In a 10-hour-long surgery, the doctors replaced Dey’s malfunctioning liver with a modified liver from her mother to fit the baby.

“In baby Dey’s case, the transplant was required urgently as she was diagnosed with very severe liver failure and was in a critical state when she came to us. Our aim was to treat her at the earliest with a lifesaving surgery, ensuring her quality of life isn’t impacted in the long run,” Subhash Gupta, Chairman at the hospital’s Centre for Liver and Biliary Sciences, told IANS.

“After the surgery, she will lead a normal life. Dey is the youngest Indian to undergo successful liver transplant,” he added.

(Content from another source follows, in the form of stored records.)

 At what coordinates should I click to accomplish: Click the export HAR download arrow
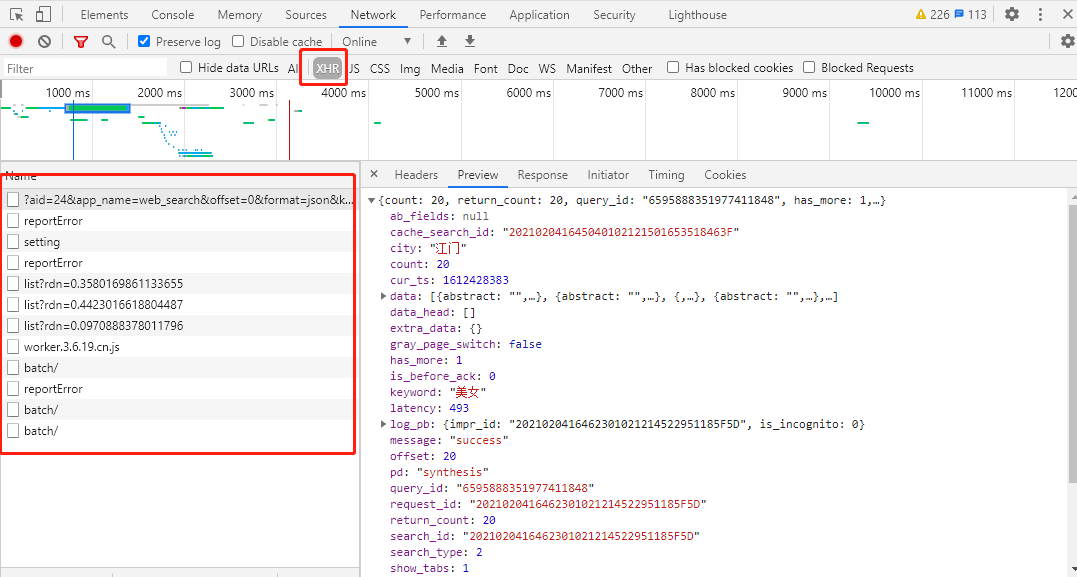click(x=470, y=41)
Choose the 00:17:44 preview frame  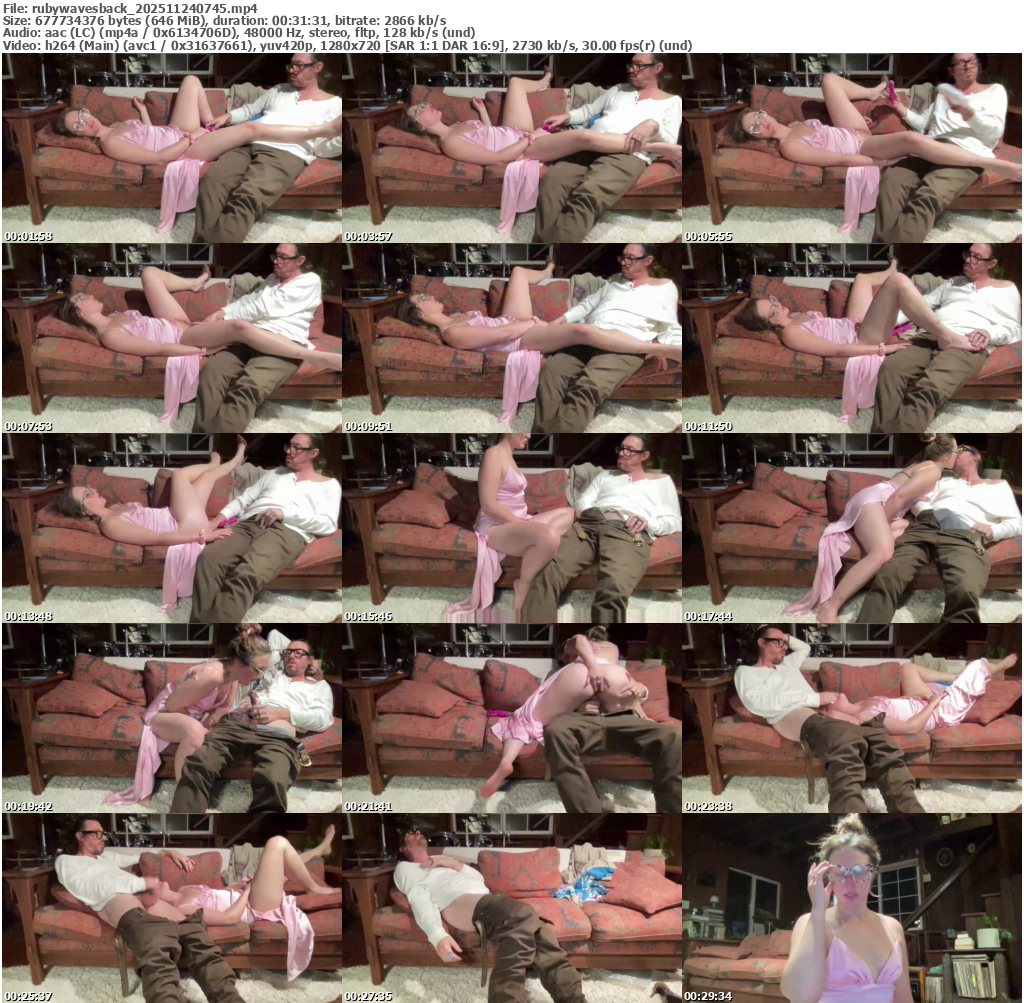tap(852, 528)
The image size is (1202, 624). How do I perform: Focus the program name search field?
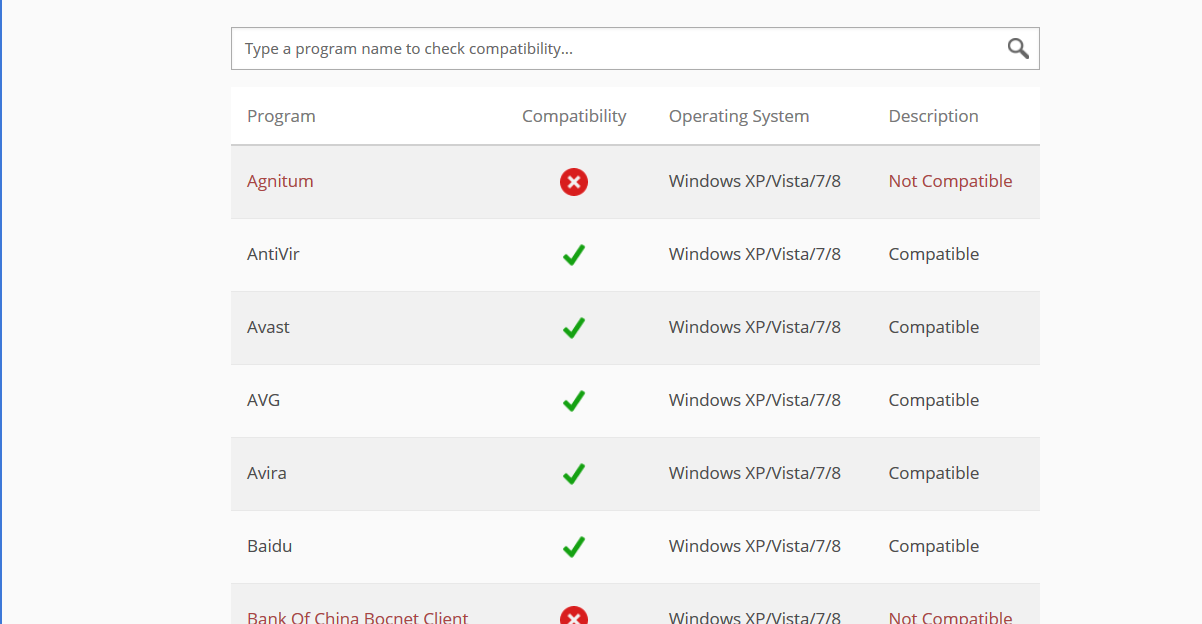tap(615, 48)
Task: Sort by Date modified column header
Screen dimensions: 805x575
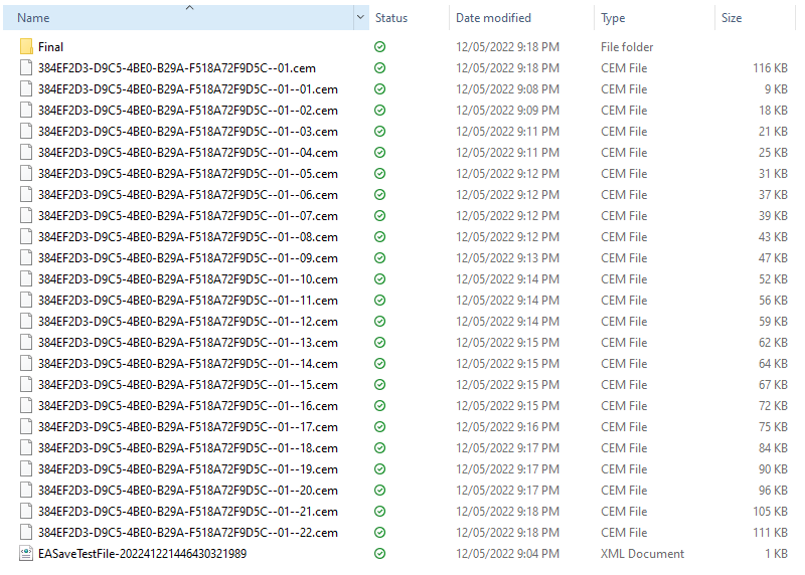Action: (493, 18)
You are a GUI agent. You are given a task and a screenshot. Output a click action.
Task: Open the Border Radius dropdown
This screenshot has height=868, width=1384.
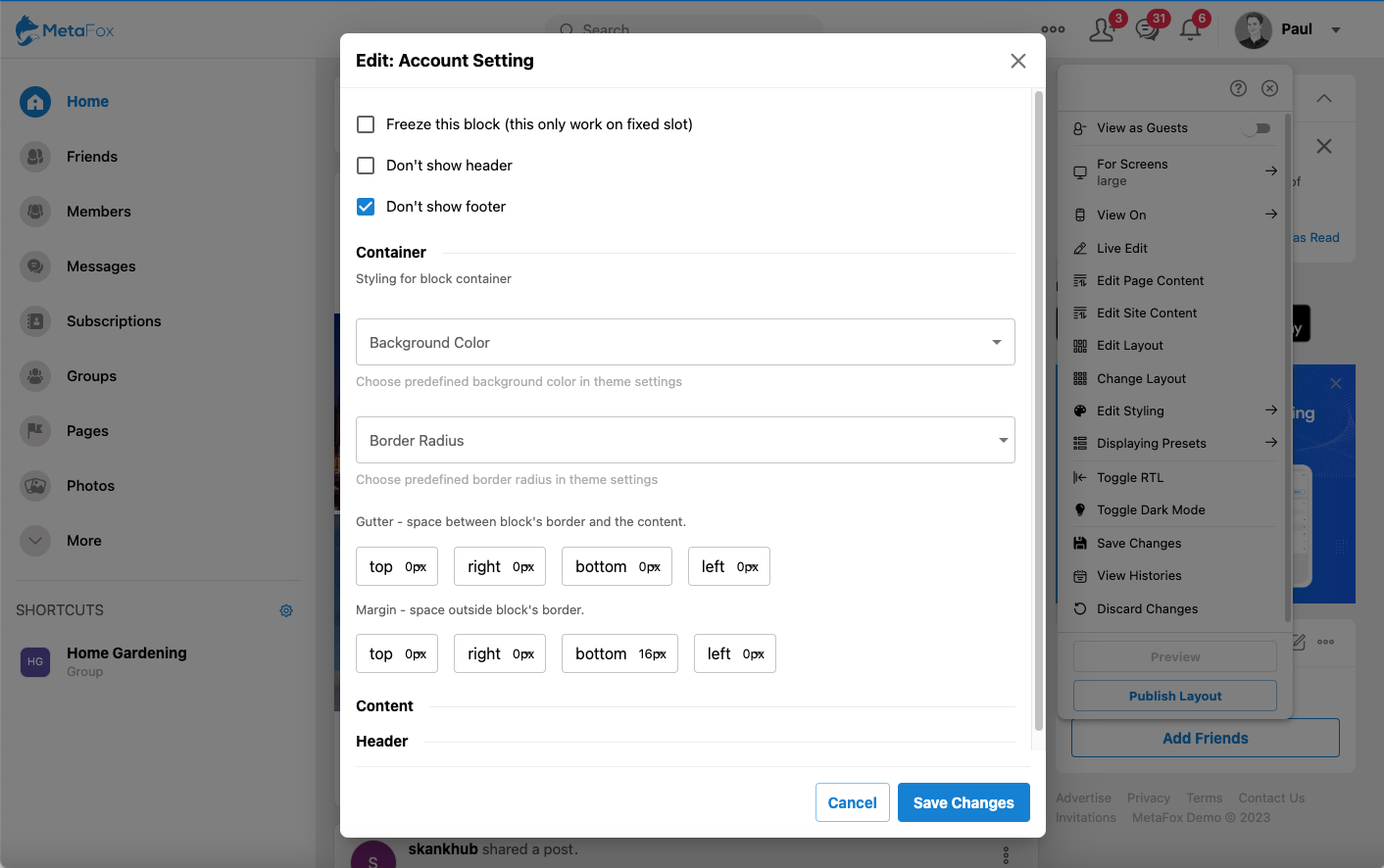point(685,440)
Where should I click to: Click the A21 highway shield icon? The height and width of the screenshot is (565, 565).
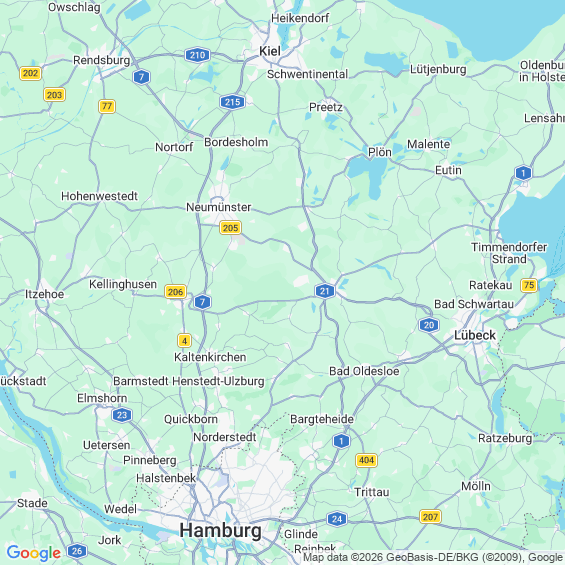(x=325, y=291)
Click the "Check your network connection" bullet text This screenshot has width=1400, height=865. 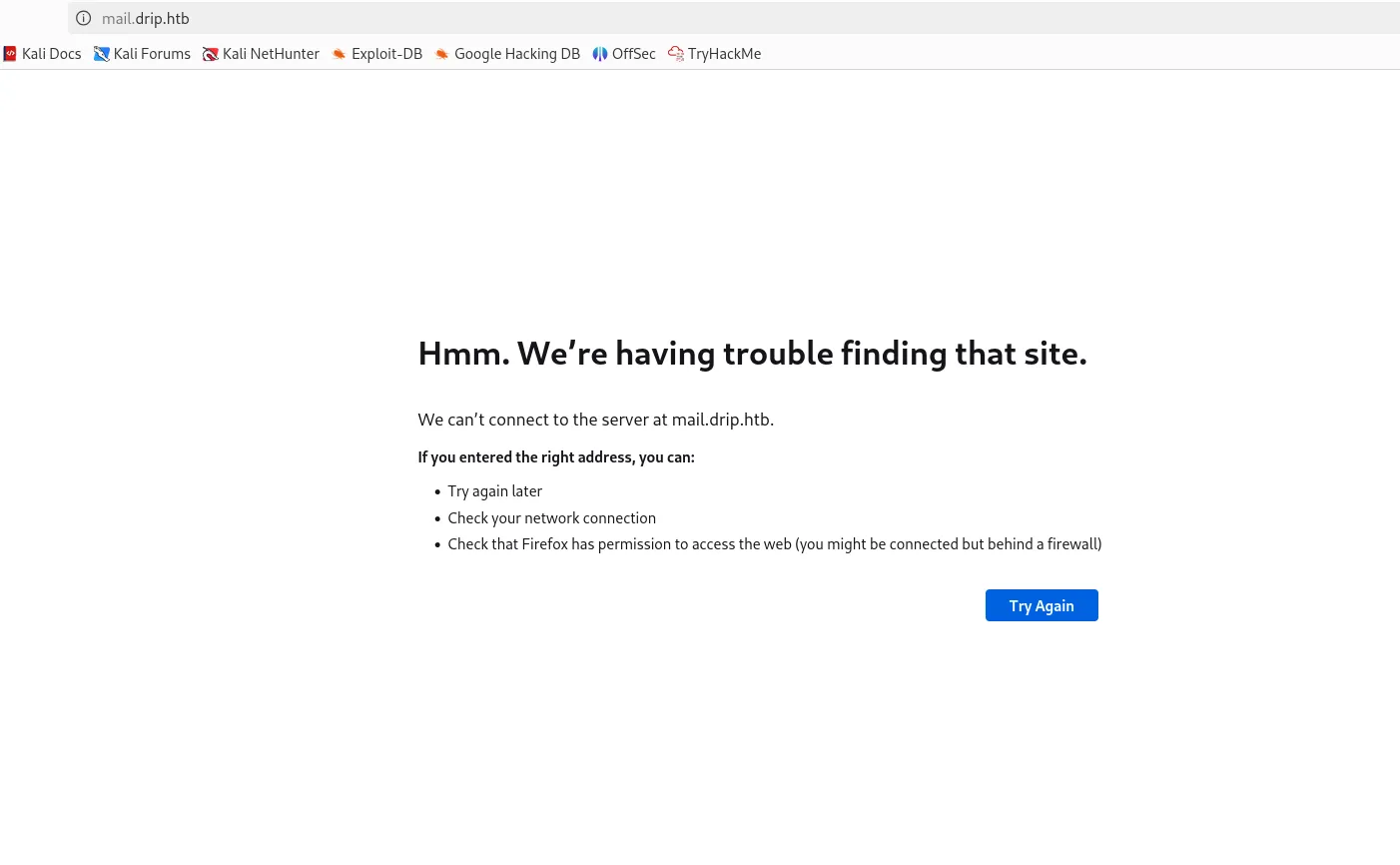click(551, 518)
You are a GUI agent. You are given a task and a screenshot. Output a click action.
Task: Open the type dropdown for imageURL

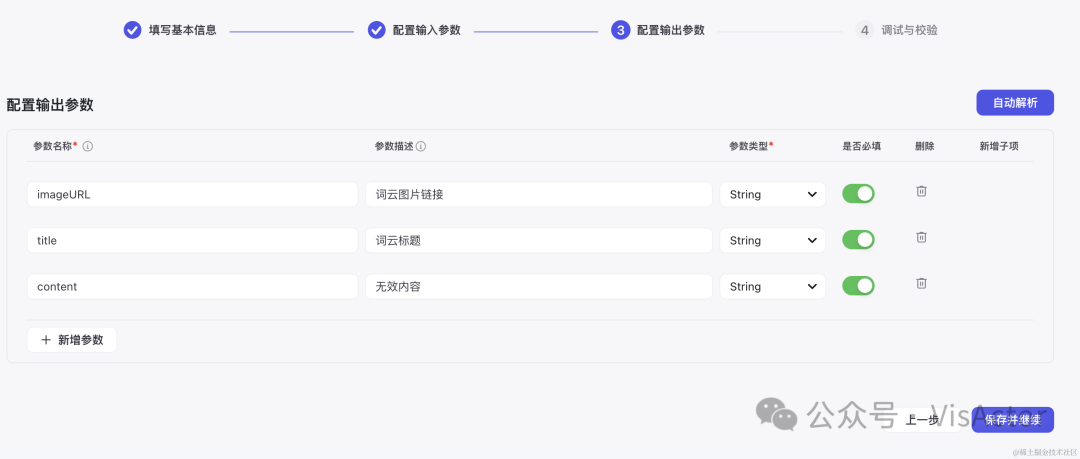pyautogui.click(x=772, y=194)
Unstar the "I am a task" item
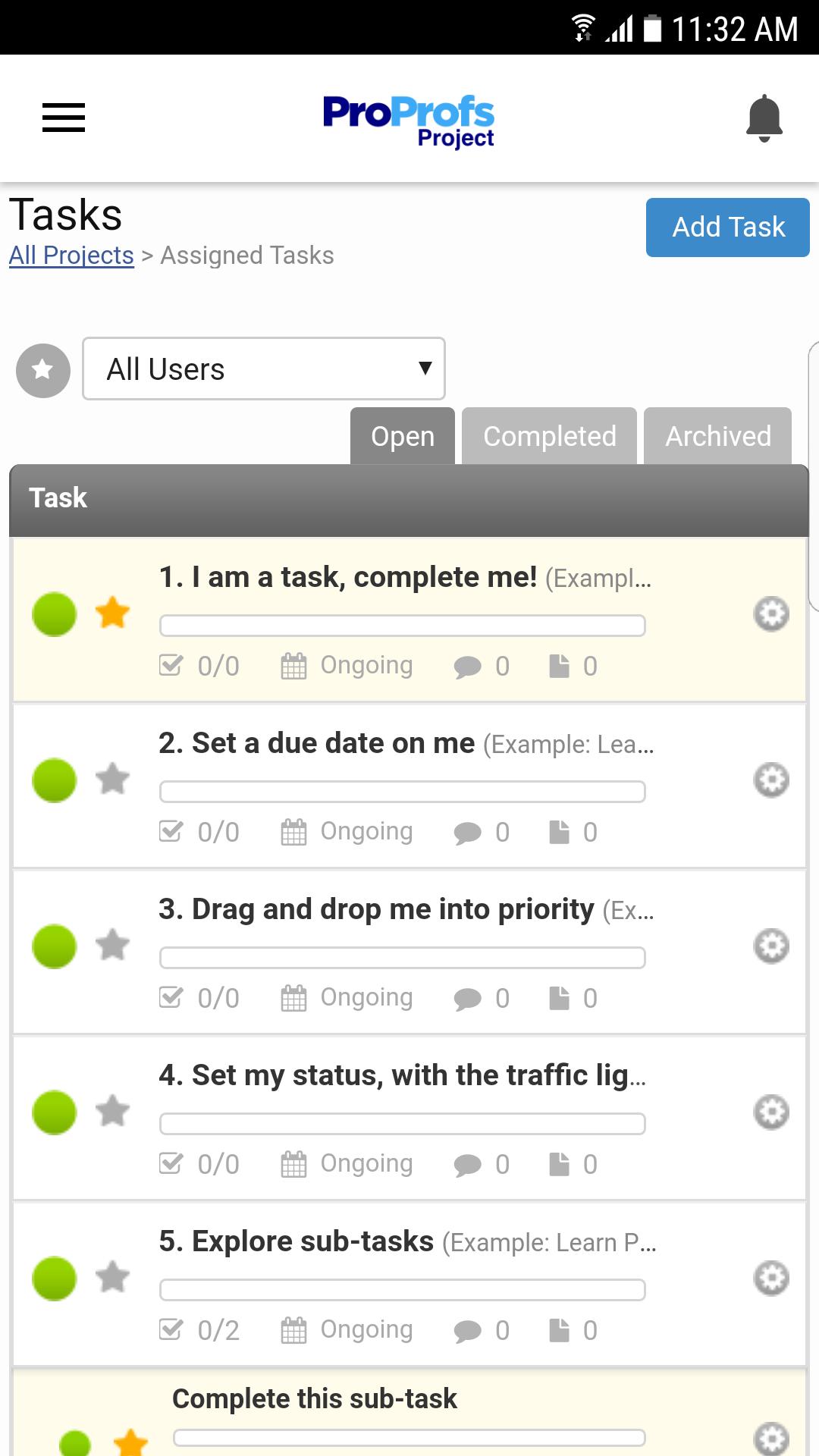This screenshot has height=1456, width=819. click(113, 613)
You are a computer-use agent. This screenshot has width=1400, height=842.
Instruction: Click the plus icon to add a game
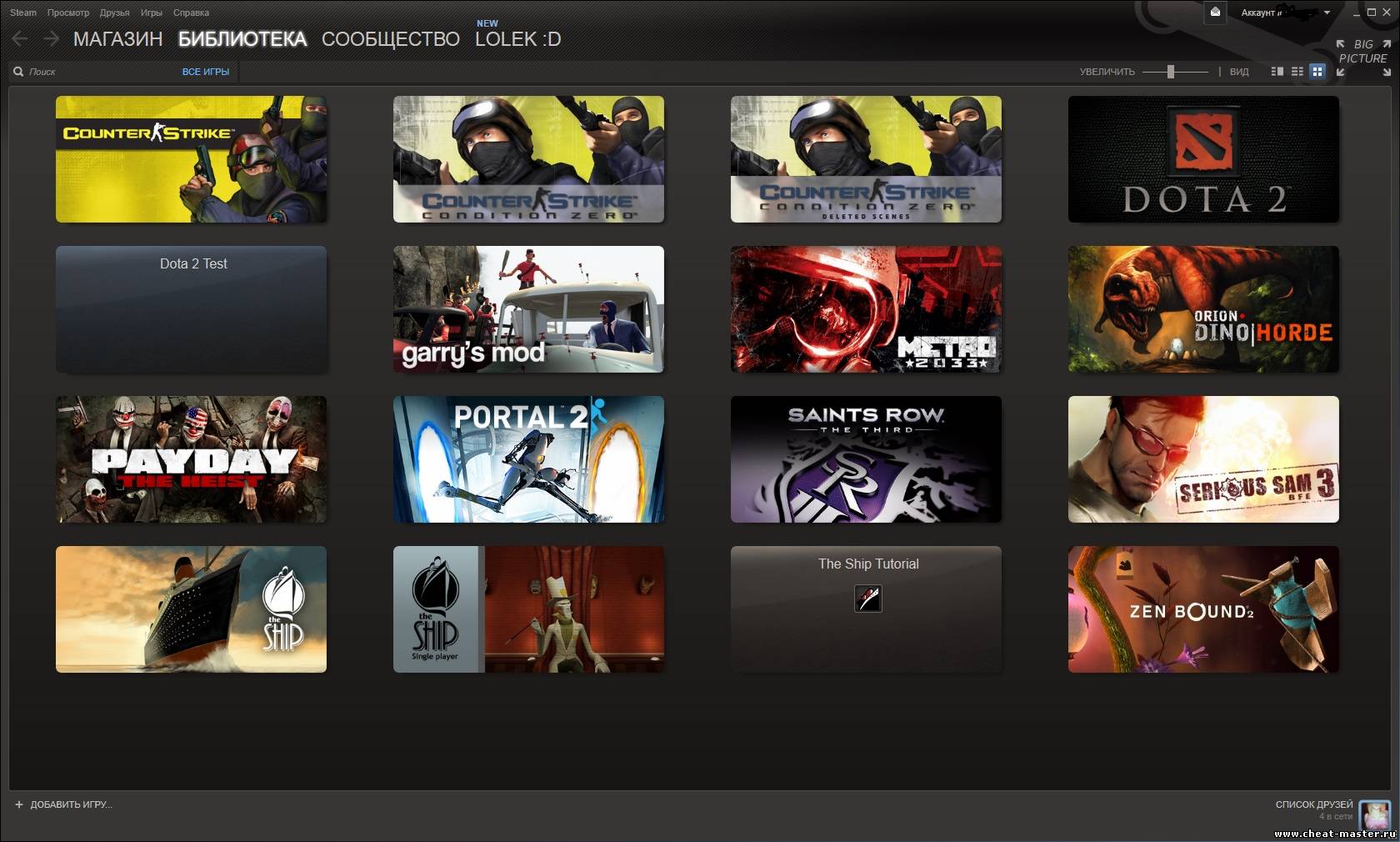click(x=19, y=804)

Highlighting the complexity of the surgery, the doctors maintained that conducting a liver transplant surgery in a baby weighing less than 10 kilograms and less than one-year-old is a very complex procedure.

“In infants, the surgical complexity is immense and post transplant care is specialised, given their small size. Usually, an adult’s liver weighs around 1.2 kg. The surgeons resected 182 grams of it and modified it to fit Ariana’s body size,” Sharat Varma, Consultant at the hospital, told IANS.

“Post transplant, Dey did well and showed rapid recovery. She went home within 22 days of surgery,” Varma said.